Walter Sickert was a prolific painter and printmaker in the late 19th through the mid-20th century. He is considered a leader in the transition from the Impressionist style to that of Modernism. At one time he resided in London lodgings he claimed had been occupied by Jack the Ripper. In the late 20th century, speculation arose indicating the serious and influential artist had been Jack the Ripper. However, Sickert resided in France at the time of the killings and did not acquire his first London studio until 1890, after the Ripper killings had allegedly ceased. Though it is possible he traveled back and forth between France and Britain to commit the murders, no evidence establishes that he did. And since Jack the Ripper has never been positively identified, how could the painter live in rooms formerly occupied by the killer? He couldn’t unless, of course, he was the killer himself.

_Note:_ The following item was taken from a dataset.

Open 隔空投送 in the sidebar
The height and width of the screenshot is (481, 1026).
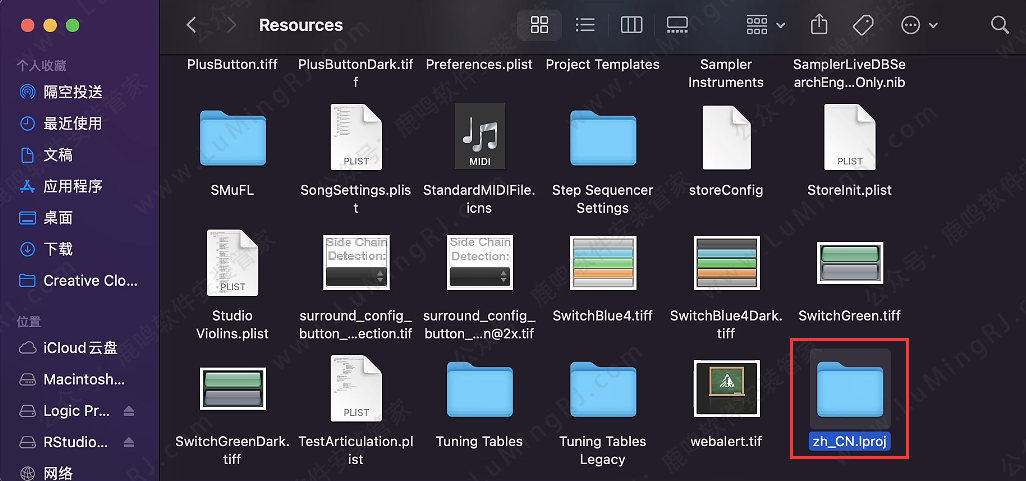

By the late 20th century several writers produced books claiming to have positively identified Walter Sickert as Jack the Ripper. Among the evidence cited is mitochondrial DNA obtained from Ripper’s letters to the police and press at the time of the killings. Comparing the DNA to letters known to have been written by Sickert established an irrefutable link between the murderer and the painter. However, the Ripper letters were handled by hundreds of investigators and researchers over the decades. In addition, most of the letters allegedly written by Jack the Ripper were dismissed as hoaxes by investigators of the day and in the years that followed. Most were linked with authors not involved in the case, other than in reporting it to the public. And another Ripper suspect was later linked, using DNA, with the murder of Catherine Eddowes, although those findings are disputed as well.